"Il mercato si gioca tra le
esigenze tecniche e quelle societarie. Abbiamo quattro partite
in 12 giorni, non è che mi metto a chiedere sempre notizie a
Giuntoli". Così Maurizio Sarri alla vigilia di Atalanta-Hapoel
Tel Aviv, andata dei playoff di Conference League. "Mi fido del
direttore sportivo e della società sulle eventuali opportunità",
aggiunge il tecnico.
Sull'ultimo acquisto, l'allenatore dei bergamaschi è cauto.
"Kristensen è arrivato per la partenza di Djimsiti, che ha fatto
una scelta di cui siamo dispiaciuti: è stato accontentato per
tutto quello che ha dato - dice -. Sembra potenzialmente forte,
viene da un lungo periodo in una difesa a tre e quindi con
orientamento sull'avversario anziché sulla palla: gli ci vorrà
un periodo di adattamento, ma è un ragazzo con qualità".

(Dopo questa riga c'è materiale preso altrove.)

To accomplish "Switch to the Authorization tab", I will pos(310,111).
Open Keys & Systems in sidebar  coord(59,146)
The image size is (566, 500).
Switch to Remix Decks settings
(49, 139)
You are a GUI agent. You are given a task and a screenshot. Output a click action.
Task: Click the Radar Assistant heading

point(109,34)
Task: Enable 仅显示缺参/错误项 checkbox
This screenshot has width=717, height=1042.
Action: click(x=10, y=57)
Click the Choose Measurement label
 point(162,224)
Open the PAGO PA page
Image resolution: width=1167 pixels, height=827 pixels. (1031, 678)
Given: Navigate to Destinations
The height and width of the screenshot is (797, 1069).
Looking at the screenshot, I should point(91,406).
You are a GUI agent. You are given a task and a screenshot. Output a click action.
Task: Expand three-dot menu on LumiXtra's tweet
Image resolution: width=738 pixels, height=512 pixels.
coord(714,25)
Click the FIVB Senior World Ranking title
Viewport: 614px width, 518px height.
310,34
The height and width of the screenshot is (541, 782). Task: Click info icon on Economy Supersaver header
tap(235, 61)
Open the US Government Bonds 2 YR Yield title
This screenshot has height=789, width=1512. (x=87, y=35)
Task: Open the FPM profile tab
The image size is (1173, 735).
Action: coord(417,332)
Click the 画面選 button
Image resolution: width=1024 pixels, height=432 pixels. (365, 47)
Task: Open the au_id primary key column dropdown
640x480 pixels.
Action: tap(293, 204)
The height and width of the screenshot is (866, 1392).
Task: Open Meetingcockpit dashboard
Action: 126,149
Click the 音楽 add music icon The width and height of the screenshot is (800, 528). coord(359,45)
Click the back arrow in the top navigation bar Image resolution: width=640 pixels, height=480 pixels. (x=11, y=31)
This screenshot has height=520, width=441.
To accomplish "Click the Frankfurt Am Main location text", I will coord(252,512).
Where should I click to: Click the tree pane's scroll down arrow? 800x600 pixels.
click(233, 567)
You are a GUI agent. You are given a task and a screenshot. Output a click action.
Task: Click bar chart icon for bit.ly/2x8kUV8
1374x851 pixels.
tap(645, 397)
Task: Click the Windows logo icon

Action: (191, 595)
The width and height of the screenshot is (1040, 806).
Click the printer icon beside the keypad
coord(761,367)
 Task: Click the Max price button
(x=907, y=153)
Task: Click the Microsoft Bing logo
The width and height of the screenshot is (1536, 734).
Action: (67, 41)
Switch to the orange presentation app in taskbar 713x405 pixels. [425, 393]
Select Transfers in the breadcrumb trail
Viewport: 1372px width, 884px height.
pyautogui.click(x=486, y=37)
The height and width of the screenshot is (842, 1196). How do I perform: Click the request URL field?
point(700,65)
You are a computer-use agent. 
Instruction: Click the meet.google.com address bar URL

In difesa e a centrocampo, comunque, Sarri si dice
soddisfatto: "Kossounou e Scalvini nelle ultime due partite
hanno fatto piuttosto bene, ma siamo ancora in fase
interlocutoria - conclude -. Samardzic non è una grande novità,
nell'Udinese pur con un modulo diverso ha ricoperto la stessa
posizione in campo. E al ragazzo piace molto, come lui piace a
me. Ederson è un ragazzo solare che cerca di dare tutto. Ma è
l'intero gruppo squadra che mi dà soddisfazioni".